A couple took part in National Same-Sex Kiss Day at a Silver Spring Chick-fil-A on August 3. Photo by Elvert Barnes.

A couple took part in National Same-Sex Kiss Day at a Silver Spring Chick-fil-A on August 3. Photo by Elvert Barnes.

Calls for boycotts at universities are common, but a group of students at the University of Maryland are taking a protest against Chick-fil-A a step further—they want the traditional-minded chicken purveyor thrown out of the student union, reports The Diamondback:

Sophomore English major Madeleine Moore has no problem with junk food, but she decided she couldn’t stomach one fast food restaurant’s long-held religious values any longer.

“If I want to buy a milkshake at Chick-fil-a, I shouldn’t have to question whether the three dollars I pay for it is going towards denying me my rights,” the Pride Alliance social chairwoman wrote in an email. “Politics don’t belong in waffle fries. It makes them taste funny.”

Moore is part of an effort to have Chick-fil-A booted from the campus, following President Dan Cathy’s declaration of opposition to same-sex marriage last month, which brought the company under further scrutiny in the media for its millions of dollars of donations to conservative Christian groups. While she wants to see a more active protest, other students and staff have turned to online petitioning to persuade Stamp Student Union officials to remove the restaurant.

The full Change.org petition is here, and it is halfway to the 1,000 signers it is asking for.

University officials don’t seem to be budging on the idea, though, saying that their contract with Chick-fil-A runs through the academic year and that the eatery is popular with students. Officials at Davidson College recently stopped serving Chick-fil-A at university events.

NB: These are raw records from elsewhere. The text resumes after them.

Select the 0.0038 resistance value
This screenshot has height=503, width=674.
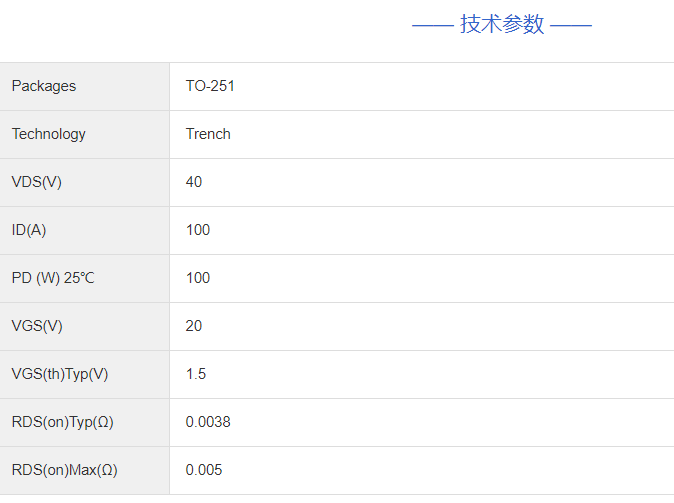pos(208,422)
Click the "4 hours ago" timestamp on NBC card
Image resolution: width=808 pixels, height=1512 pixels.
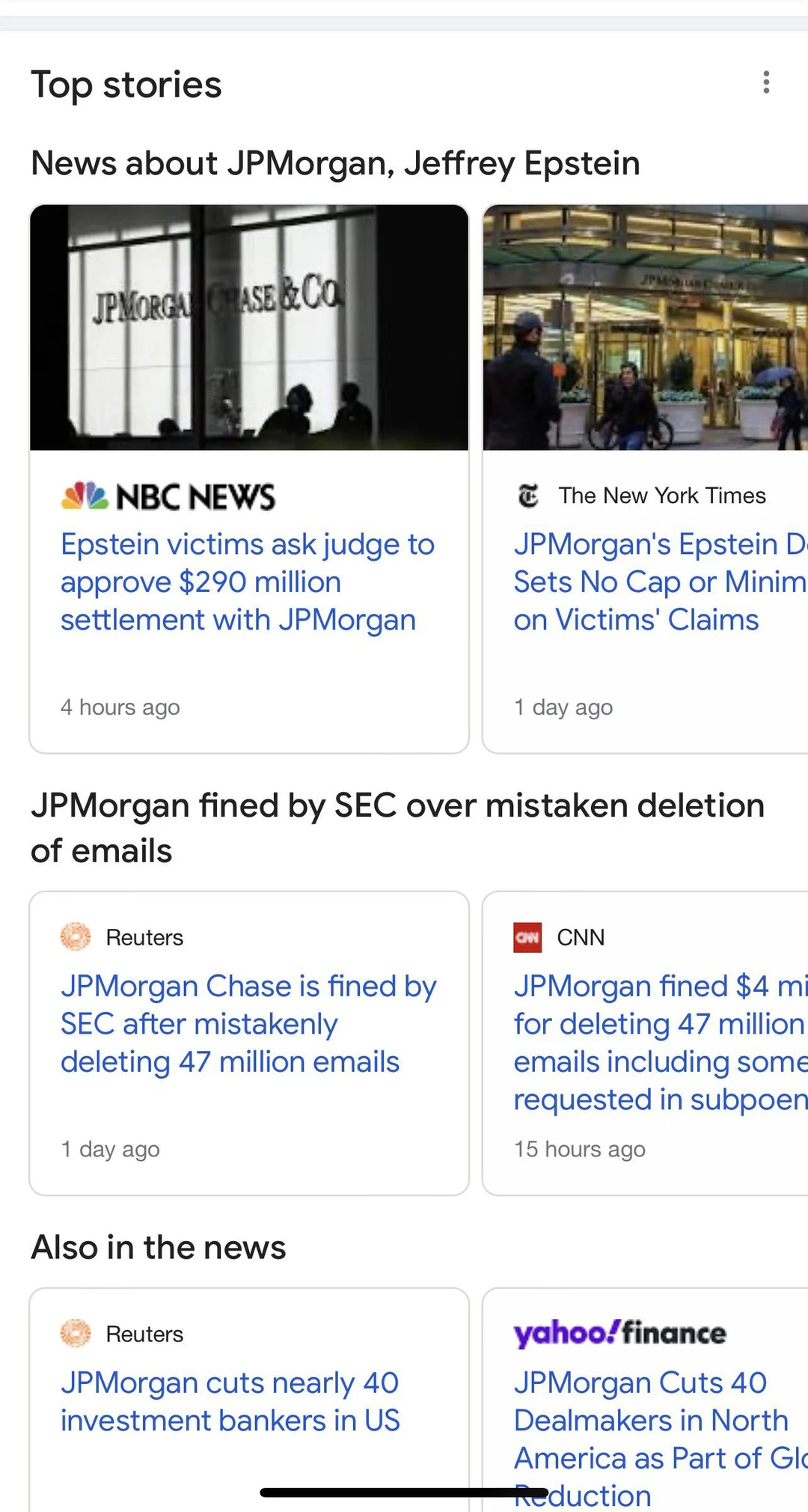pos(120,707)
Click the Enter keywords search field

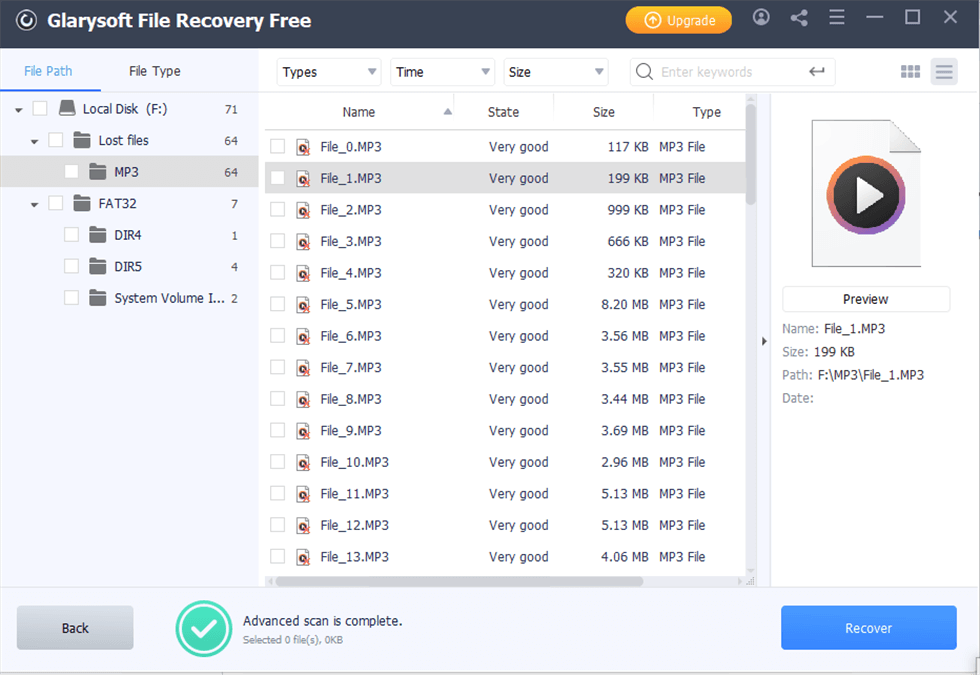pos(730,72)
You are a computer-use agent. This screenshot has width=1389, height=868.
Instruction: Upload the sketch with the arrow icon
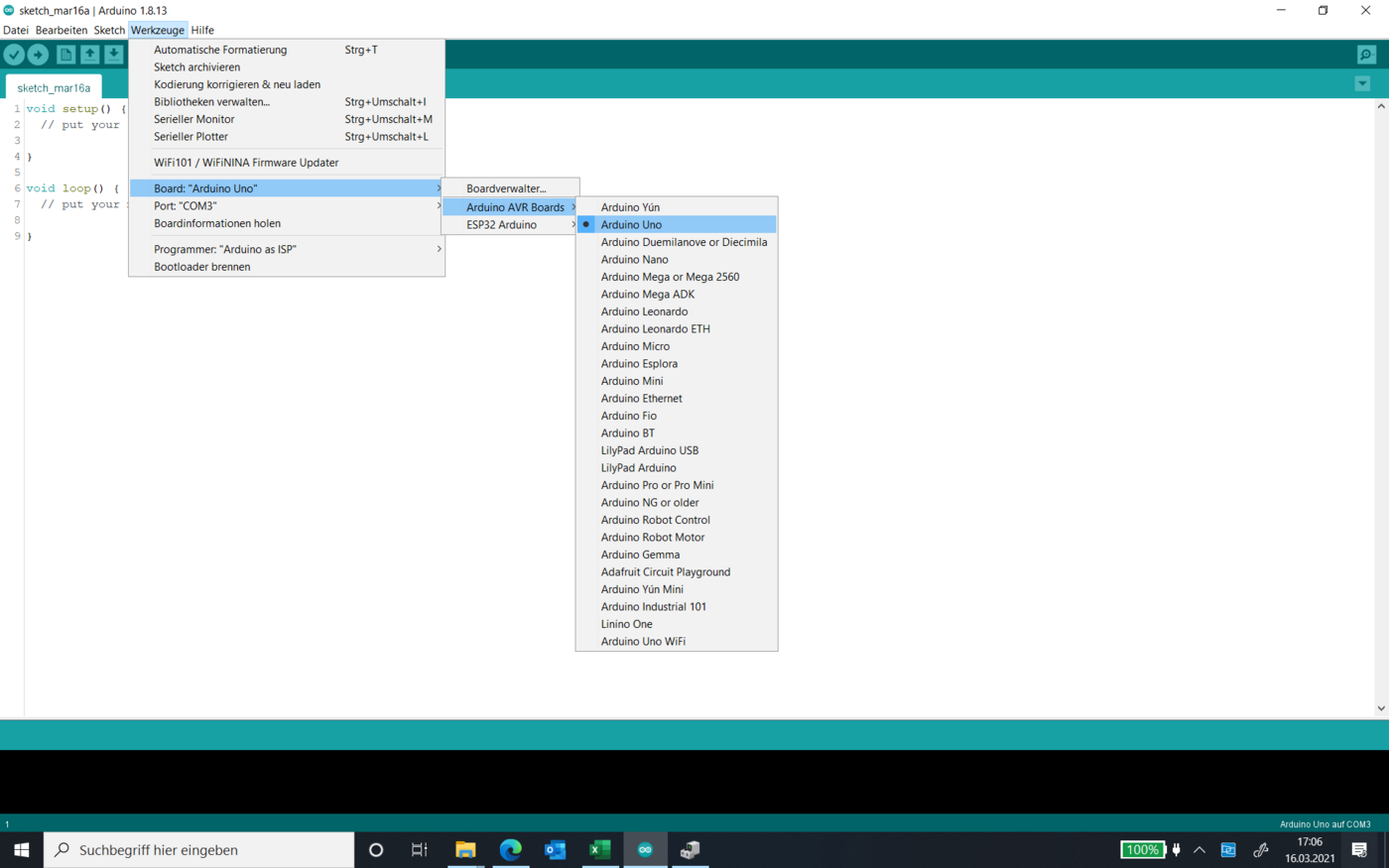(x=38, y=55)
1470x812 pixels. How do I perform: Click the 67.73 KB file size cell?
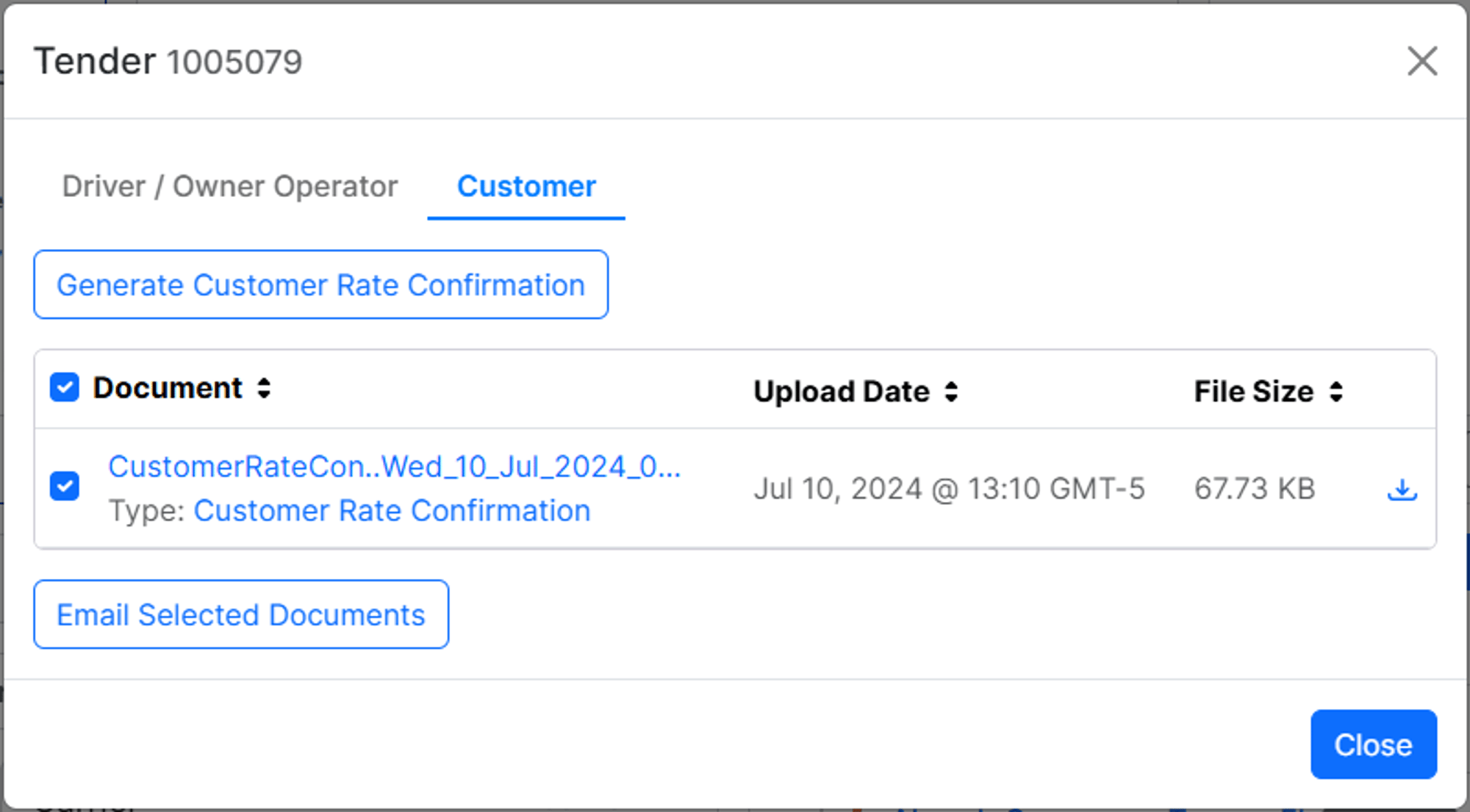[1255, 489]
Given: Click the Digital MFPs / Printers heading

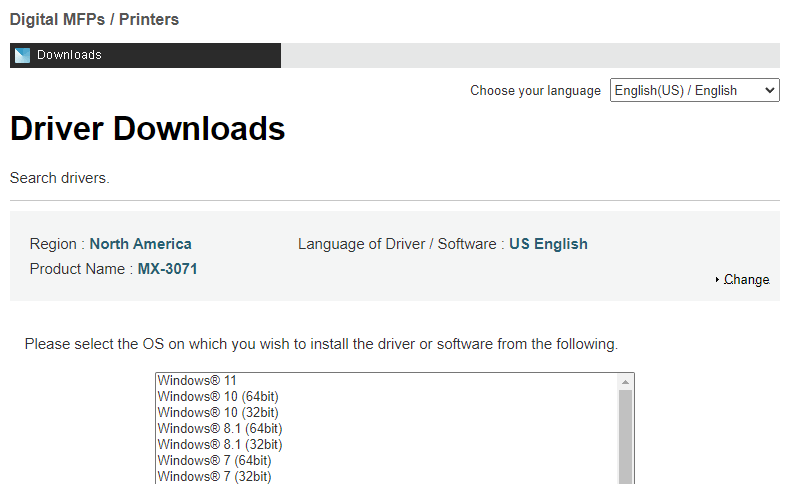Looking at the screenshot, I should (94, 20).
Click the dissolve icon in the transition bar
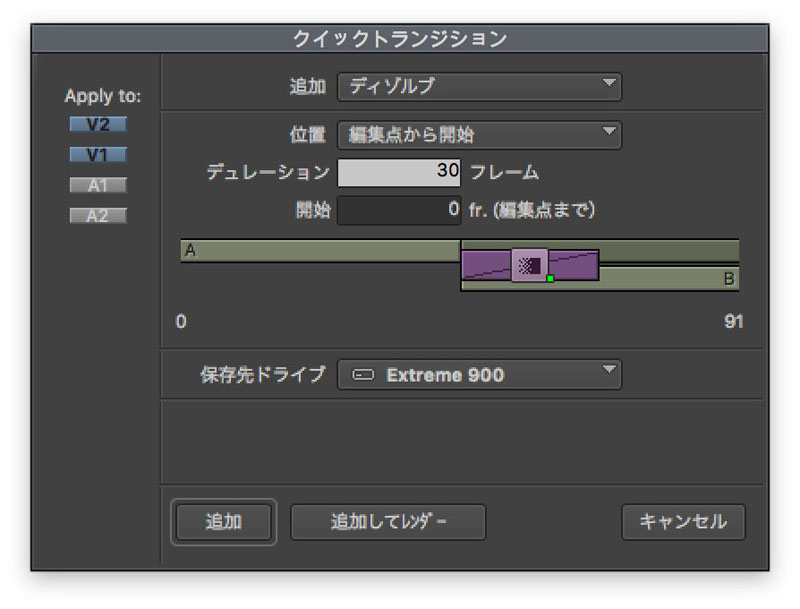Viewport: 800px width, 609px height. [529, 265]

The debate playing out on the University of Maryland campus isn’t far removed from how it happened in the real world. While elected officials in Boston and Chicago said that they’d try and use their regulatory powers to stop Chick-fil-A from expanding in their respective cities, mayors in D.C. and New York stressed that while they opposed the restaurant’s views, there was little they could do stop them from setting up shop.

Moreover, groups like the Human Rights Campaign have protested the restaurant, but have stopped short of calling for boycotts. At a recent protest at the Chick-fil-A food truck in D.C., HRC protesters said they merely wanted hungry consumers to know where their money was going.